Ich hab schon seit Ewigkeiten Patches von meinem Logo und den euregio-biker.de rumliegen. Nun hab ich diese endlich mal angenäht. Beim Annähen ist darauf zu achten, dass die Goretex-Membran nicht durchstochen wird, sonst ist es vorbei mit dem Nässeschutz.

 

Beim allerersten Packen hat sich herausgestellt, dass ich noch den rechten Koffer leer habe. Somit habe ich am Samstag noch ein paar Lebensmittel eingekauft und die Koffer gefüllt. Dabei war ich wohl ein wenig optimistisch. Volumenmäßig hätte fast alles reingepasst, aber das Gewicht war deutlich über dem Erlaubten. Somit müssen ein paar Konserven und Gläser zu Hause bleiben. Ist auch gut so. Am Ende wundert man sich immer, dass man ja dies oder das noch einpacken muss. Ein paar Liter Stauraum sind somit nicht verkehrt.

Anbringungspunkte für die Zurrgurte von der Gepäckrolle und der Gepäcktasche hab ich ausgemacht. Aufgrund der erhöhten Zuladung habe ich dann den Reifendruck hinten auf 2,9 bar (gem. Wartungshandbuch) erhöht, sowie das Fahrwerk eingestellt. Die Federvorspannung vorne auf 15 Umdrehungen (0 weich bis 20 hart, Standard 6,5) und die Dämpfung vorne auf 1 Umdrehung (0 hart bis 3 weich, Standard 2,5) eingestellt. Die Federvorspannung hinten steht jetzt auf maximum 24 (0 weich bis 24 hart).

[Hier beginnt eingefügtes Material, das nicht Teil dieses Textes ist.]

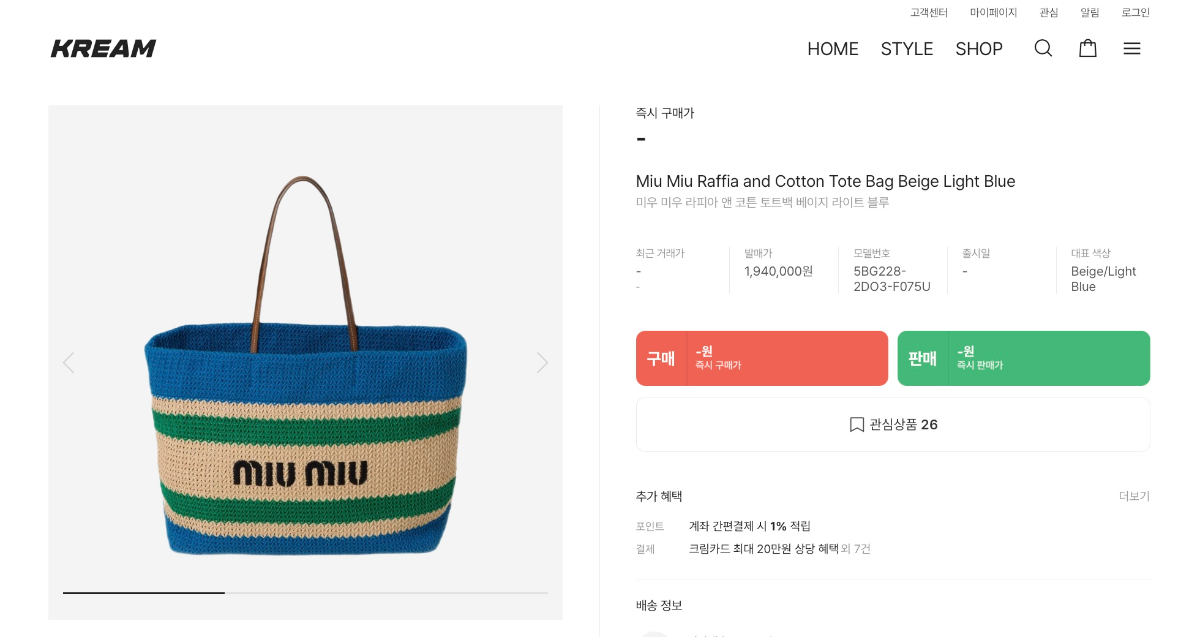The height and width of the screenshot is (637, 1200).
Task: Show the next product image arrow
Action: point(542,362)
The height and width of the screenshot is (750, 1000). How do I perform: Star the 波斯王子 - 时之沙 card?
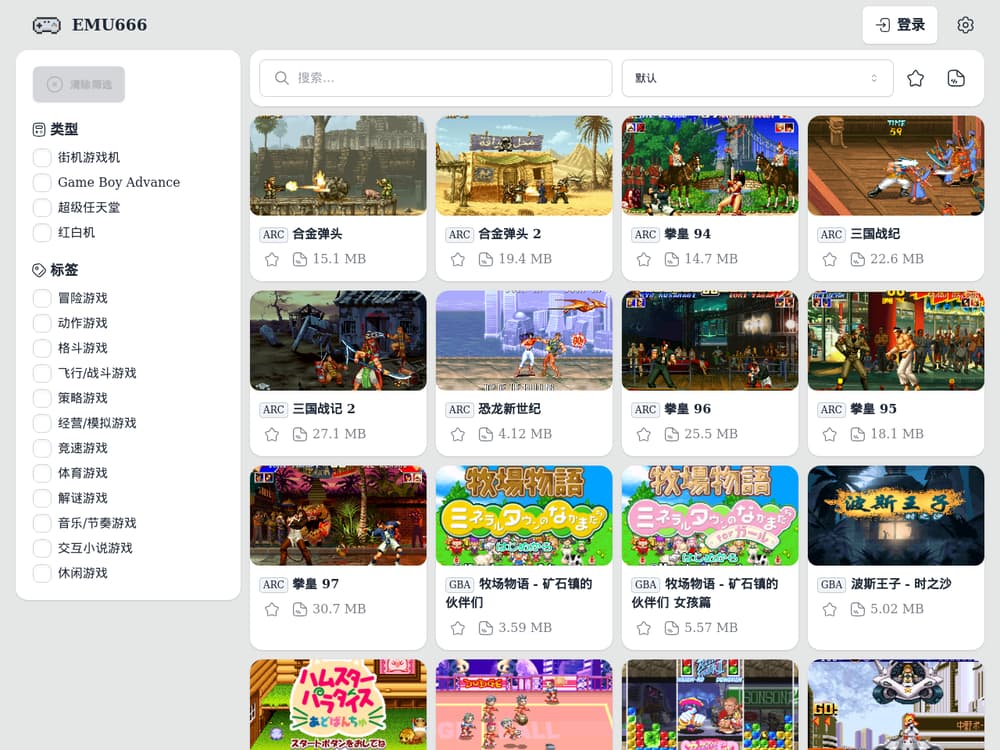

Abschließend hab ich die Einstellung sowie das Fahren mit Beladung mittels einem kleinen Ausflug zu Elly-Bikertreff getestet. Das Streckenprofil hat alles beinhaltet: Stadt, Landstraße und Autobahn.
Was sofort auffällt: Das Vorderrad hat weniger Anpressdruck und fühlt sich leichter an. In den Schrägen hat man das Gefühl, dass einer nach unten zieht und beim Anhalten muss man die Füße früher auf den Boden stellen. Beim langsam fahren wirkt die Maschine leicht nervös und fängt früher das Pendeln an.

Ich schätze mal nach spätestens zwei Tagen hat man sich daran gewöhnt.